## YOUR INSTRUCTIONS
Print the whole listing exactly as it appears, but skip the pictures.

## RECORD EXTRACTS

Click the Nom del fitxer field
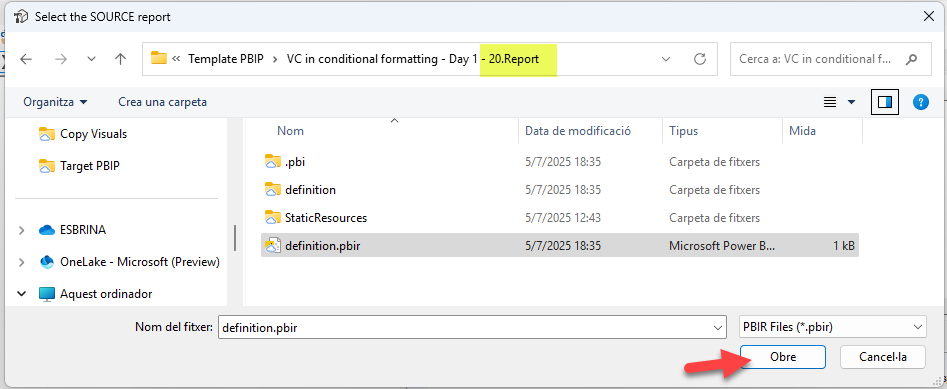 pos(472,327)
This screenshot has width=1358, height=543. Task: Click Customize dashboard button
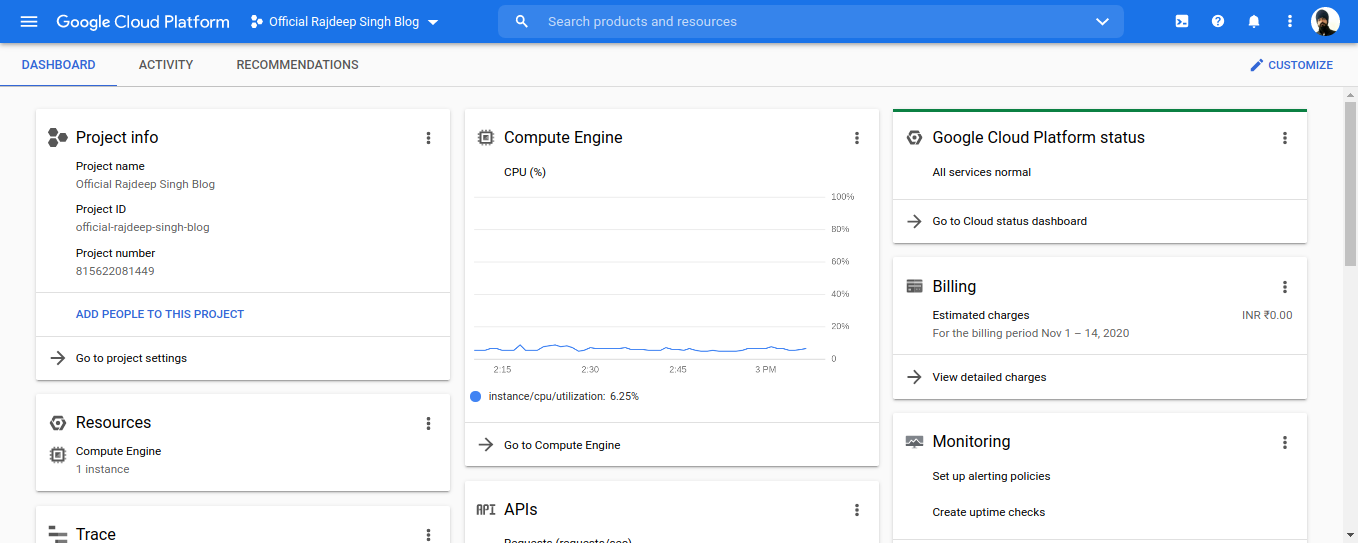click(x=1291, y=65)
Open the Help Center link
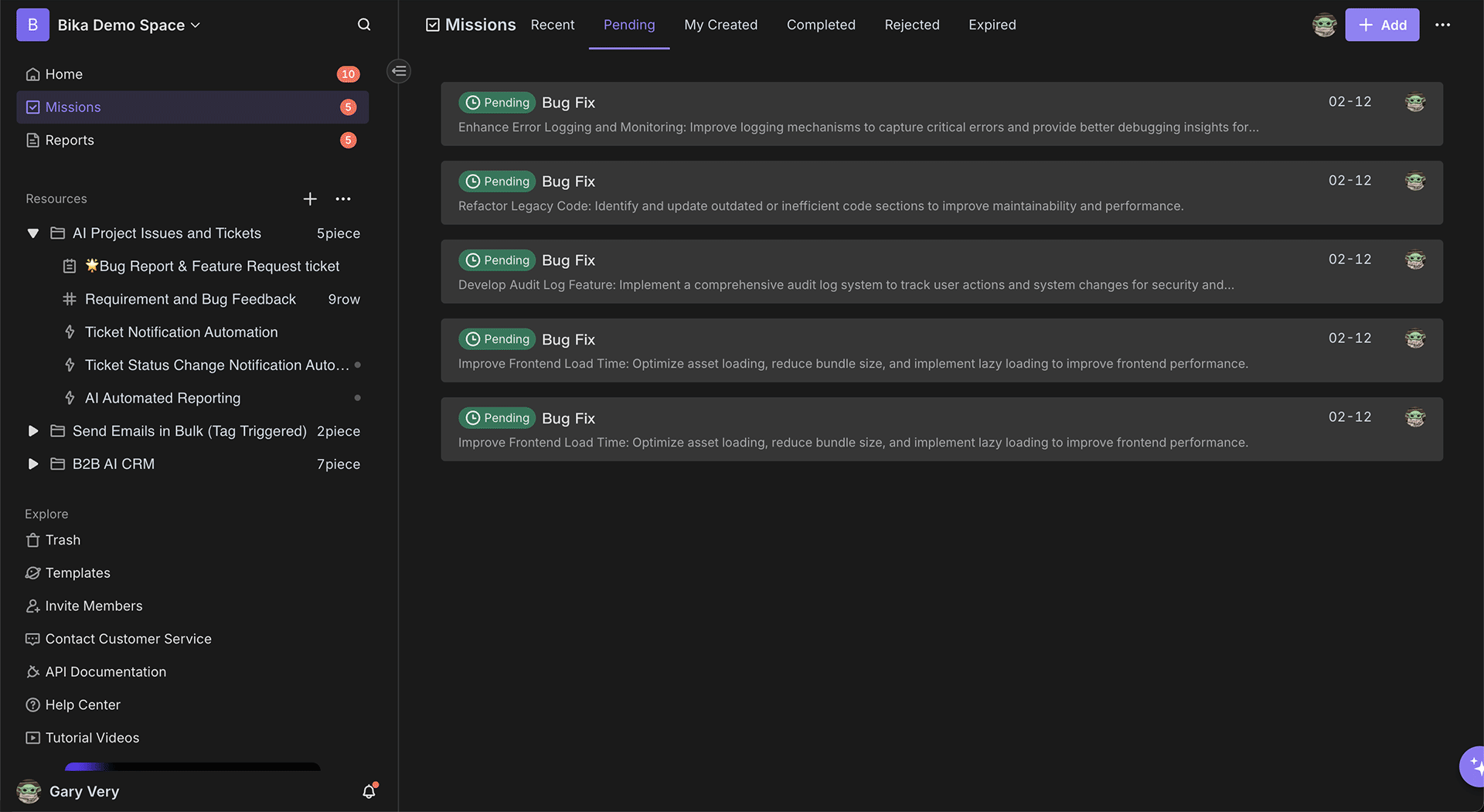1484x812 pixels. [83, 705]
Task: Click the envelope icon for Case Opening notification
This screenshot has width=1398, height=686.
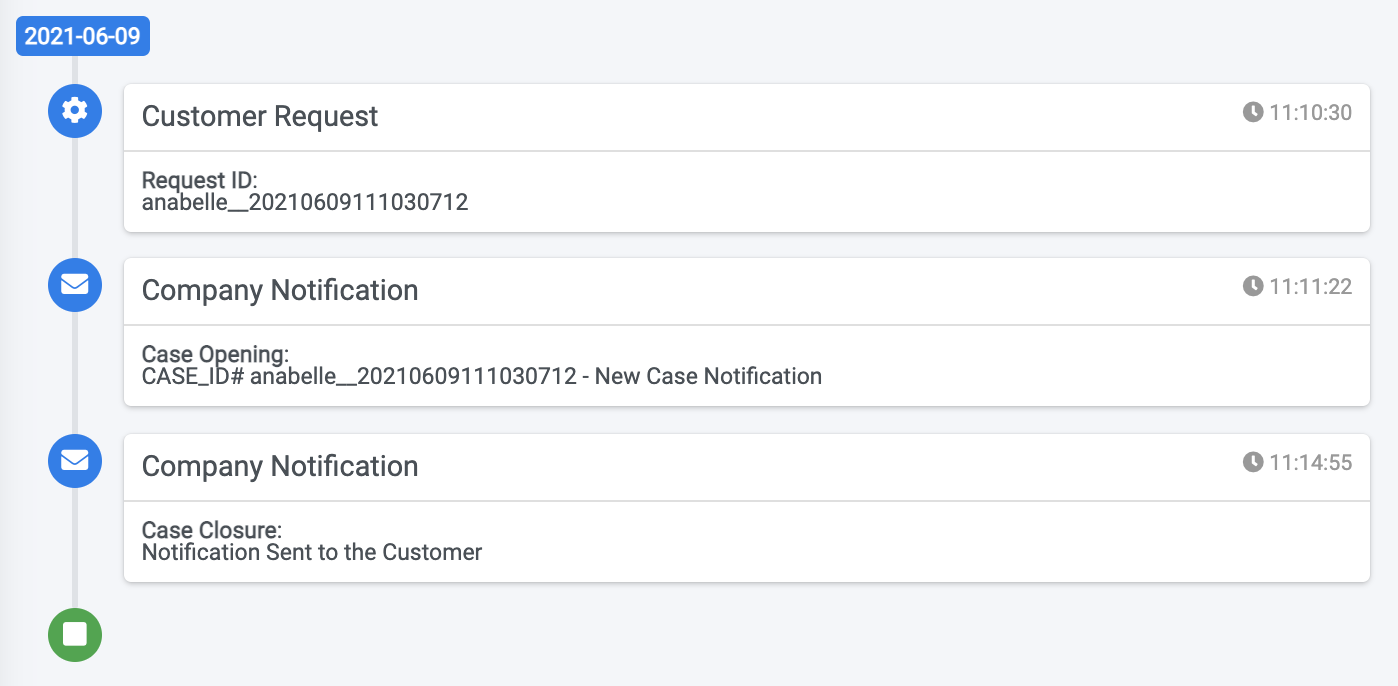Action: tap(75, 285)
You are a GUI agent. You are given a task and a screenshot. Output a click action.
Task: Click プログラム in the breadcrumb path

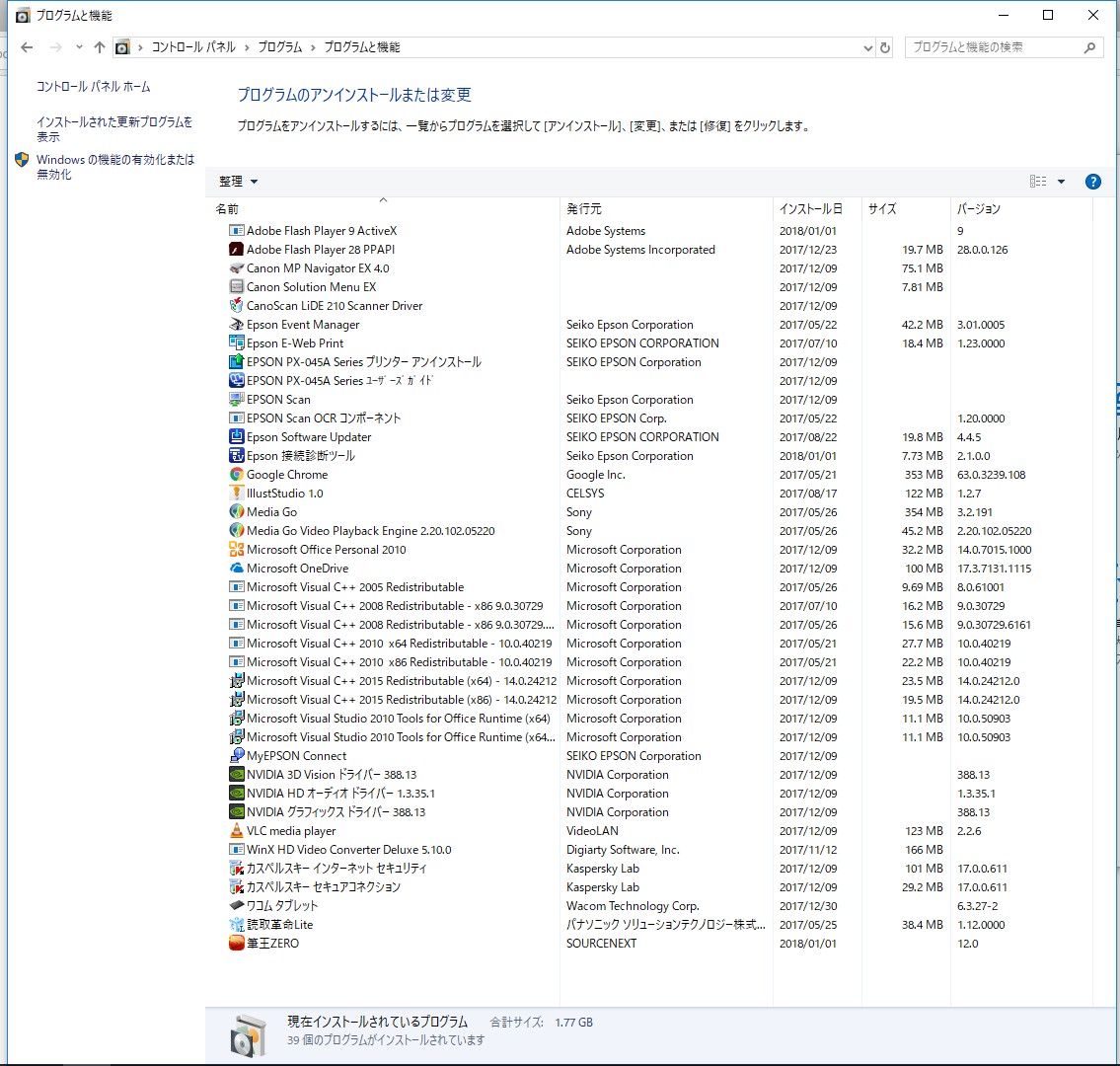[280, 47]
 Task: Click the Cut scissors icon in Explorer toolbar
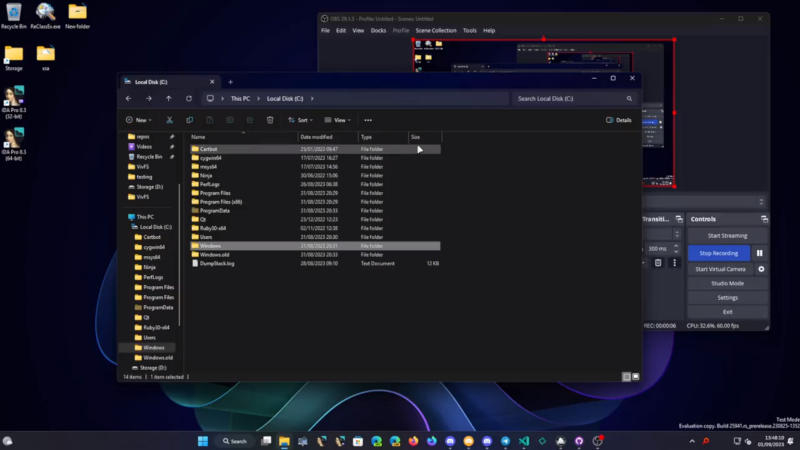[x=171, y=120]
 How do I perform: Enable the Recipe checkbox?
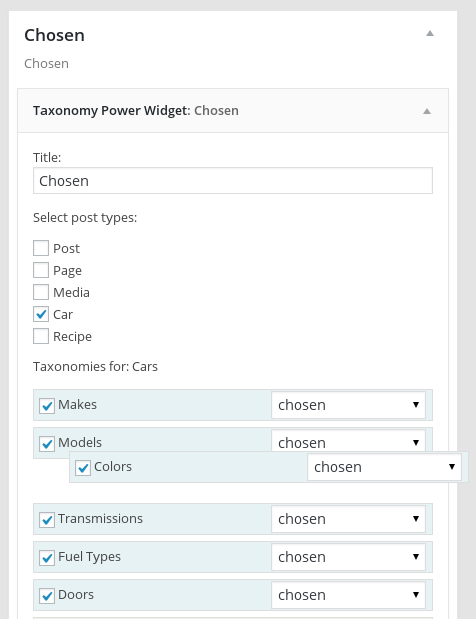point(41,336)
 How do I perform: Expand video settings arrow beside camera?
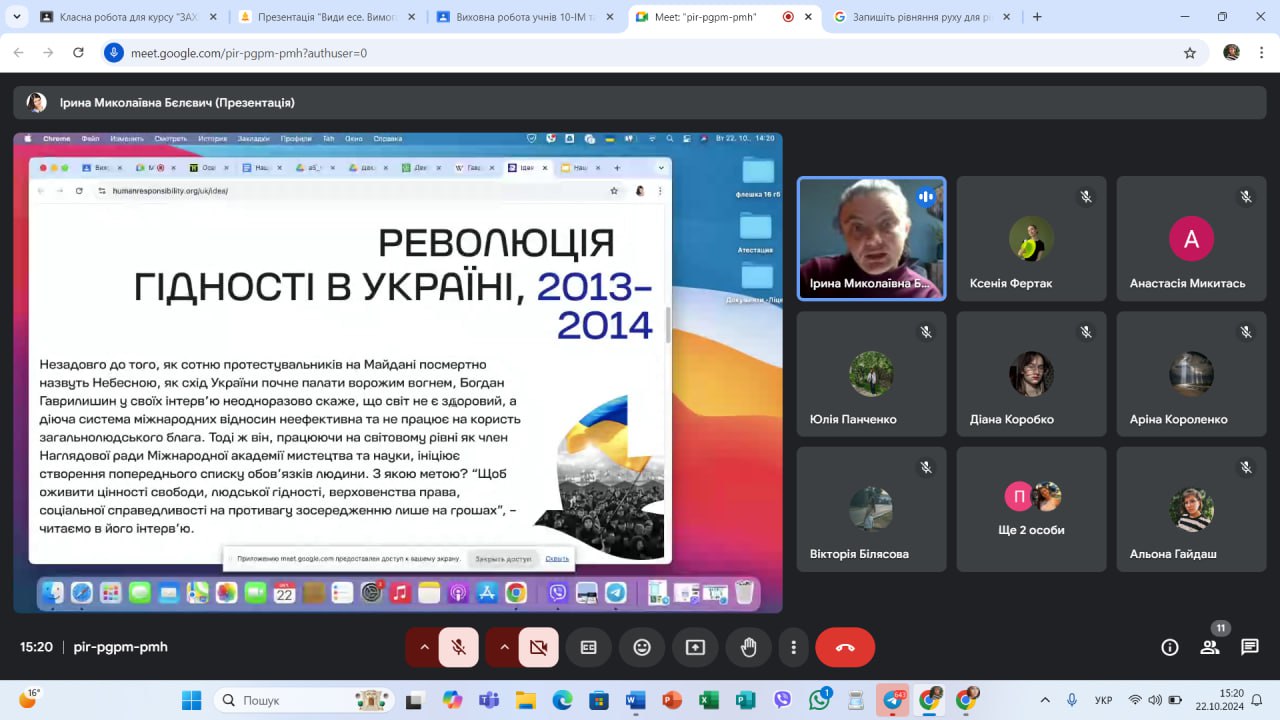click(x=504, y=647)
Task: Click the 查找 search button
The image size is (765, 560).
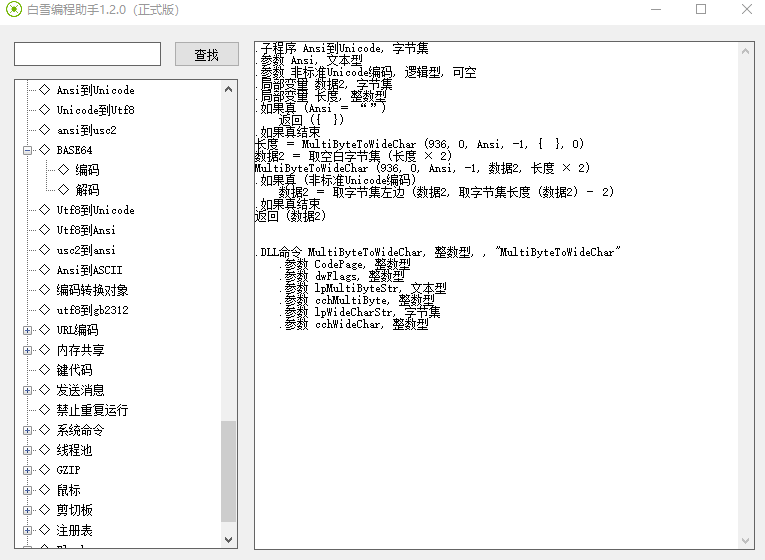Action: [206, 55]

## ANSWER SPACE
Click the Nom del fitxer field
 pos(472,327)
This screenshot has width=1358, height=543. Task: Click Customize dashboard button
click(x=1291, y=65)
Open the Help Center link
1484x812 pixels. [83, 705]
Task: Click the envelope icon for Case Opening notification
This screenshot has width=1398, height=686.
Action: tap(75, 285)
You are a GUI agent. You are given a task and a screenshot. Output a click action.
Task: Click プログラム in the breadcrumb path

[280, 47]
 Task: Click the Cut scissors icon in Explorer toolbar
[x=171, y=120]
 How do I perform: Enable the Recipe checkbox?
point(41,336)
 How do I perform: Expand video settings arrow beside camera?
click(x=504, y=647)
Task: Click the 查找 search button
The image size is (765, 560).
Action: [206, 55]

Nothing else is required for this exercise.